Problem: Rewrite the part that opens with the line containing "Click the streak" and closes with the line containing "(x=130, y=219)", requests included, multiplying every coordinate in the answers by 0.25 and rounding to whole numbers with halves rounded up. Leave every other number unchanged, and return only those lines.

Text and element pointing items
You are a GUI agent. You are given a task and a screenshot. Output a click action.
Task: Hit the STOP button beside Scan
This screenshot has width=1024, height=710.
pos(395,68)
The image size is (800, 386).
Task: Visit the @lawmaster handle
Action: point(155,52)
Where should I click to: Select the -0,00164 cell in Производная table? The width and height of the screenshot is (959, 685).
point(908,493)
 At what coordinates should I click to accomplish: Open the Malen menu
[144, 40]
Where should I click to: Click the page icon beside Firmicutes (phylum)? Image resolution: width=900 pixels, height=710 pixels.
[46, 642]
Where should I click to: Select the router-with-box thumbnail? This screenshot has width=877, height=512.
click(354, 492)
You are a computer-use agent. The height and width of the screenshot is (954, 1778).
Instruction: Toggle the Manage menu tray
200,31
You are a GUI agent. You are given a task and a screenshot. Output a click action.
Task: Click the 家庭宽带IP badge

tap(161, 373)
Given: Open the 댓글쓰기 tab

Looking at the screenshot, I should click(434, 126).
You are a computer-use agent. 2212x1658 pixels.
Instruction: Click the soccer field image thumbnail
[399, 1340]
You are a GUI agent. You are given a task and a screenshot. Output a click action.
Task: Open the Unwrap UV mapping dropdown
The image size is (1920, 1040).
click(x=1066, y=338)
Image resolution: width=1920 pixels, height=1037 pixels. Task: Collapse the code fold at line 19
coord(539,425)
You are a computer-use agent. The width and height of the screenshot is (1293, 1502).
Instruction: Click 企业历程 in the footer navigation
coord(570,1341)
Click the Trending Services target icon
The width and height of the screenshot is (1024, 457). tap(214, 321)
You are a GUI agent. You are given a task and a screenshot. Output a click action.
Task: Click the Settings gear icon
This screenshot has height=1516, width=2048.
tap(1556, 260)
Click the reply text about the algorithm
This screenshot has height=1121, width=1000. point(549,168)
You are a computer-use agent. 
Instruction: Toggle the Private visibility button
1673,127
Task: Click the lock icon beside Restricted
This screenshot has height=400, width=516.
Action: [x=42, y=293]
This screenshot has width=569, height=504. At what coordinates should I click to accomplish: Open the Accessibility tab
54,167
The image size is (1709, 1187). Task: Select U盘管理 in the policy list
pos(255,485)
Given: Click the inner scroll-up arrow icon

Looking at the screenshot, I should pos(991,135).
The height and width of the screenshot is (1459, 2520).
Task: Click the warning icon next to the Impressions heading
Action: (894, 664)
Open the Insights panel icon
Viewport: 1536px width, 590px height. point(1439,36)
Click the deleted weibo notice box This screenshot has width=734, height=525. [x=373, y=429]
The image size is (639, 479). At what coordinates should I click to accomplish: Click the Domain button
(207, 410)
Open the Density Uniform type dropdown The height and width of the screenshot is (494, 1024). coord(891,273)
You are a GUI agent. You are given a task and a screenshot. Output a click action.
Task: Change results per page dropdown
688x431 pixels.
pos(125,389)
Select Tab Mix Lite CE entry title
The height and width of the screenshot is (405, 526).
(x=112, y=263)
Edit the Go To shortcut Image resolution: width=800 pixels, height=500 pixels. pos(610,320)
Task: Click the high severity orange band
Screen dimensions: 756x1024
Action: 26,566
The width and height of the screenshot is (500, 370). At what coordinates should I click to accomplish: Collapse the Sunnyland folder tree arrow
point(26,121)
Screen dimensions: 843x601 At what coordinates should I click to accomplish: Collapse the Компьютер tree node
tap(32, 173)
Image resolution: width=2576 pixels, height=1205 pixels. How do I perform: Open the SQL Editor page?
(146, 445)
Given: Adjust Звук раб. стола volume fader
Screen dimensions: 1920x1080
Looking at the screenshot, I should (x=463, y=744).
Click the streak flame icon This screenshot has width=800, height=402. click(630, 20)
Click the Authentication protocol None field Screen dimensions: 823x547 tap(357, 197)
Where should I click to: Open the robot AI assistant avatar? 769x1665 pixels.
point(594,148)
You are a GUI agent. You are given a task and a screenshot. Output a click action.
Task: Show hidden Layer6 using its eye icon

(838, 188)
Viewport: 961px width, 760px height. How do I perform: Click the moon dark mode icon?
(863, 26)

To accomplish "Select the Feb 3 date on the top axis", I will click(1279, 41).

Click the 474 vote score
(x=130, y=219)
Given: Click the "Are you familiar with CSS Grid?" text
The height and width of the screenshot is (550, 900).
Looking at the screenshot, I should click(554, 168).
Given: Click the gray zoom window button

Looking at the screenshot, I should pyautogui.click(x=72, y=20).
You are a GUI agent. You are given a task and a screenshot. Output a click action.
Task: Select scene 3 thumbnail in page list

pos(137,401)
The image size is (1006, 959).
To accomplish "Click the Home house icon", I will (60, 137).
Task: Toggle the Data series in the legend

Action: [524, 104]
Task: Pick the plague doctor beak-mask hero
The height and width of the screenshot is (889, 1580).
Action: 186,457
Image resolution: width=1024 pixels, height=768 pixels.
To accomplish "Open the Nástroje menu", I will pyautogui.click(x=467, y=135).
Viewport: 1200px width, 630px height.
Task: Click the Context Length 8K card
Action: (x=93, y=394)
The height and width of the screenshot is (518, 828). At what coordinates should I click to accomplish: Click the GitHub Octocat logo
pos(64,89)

Solved exercise:
Click the streak flame icon This screenshot has width=800, height=402. click(158, 5)
Click the Authentication protocol None field Screen dimensions: 823x547 tap(89, 49)
Where should I click to: Open the robot AI assistant avatar? 769x1665 pixels.
point(149,37)
You are a GUI agent. You are given a task and a screenshot. Output a click action.
Task: Show hidden Layer6 using its eye icon

(210, 47)
Viewport: 961px width, 760px height. How do I perform: Click the moon dark mode icon?
(216, 7)

To accomplish "Select the Feb 3 date on the top axis", I will click(320, 10).

Click the 474 vote score
(x=33, y=55)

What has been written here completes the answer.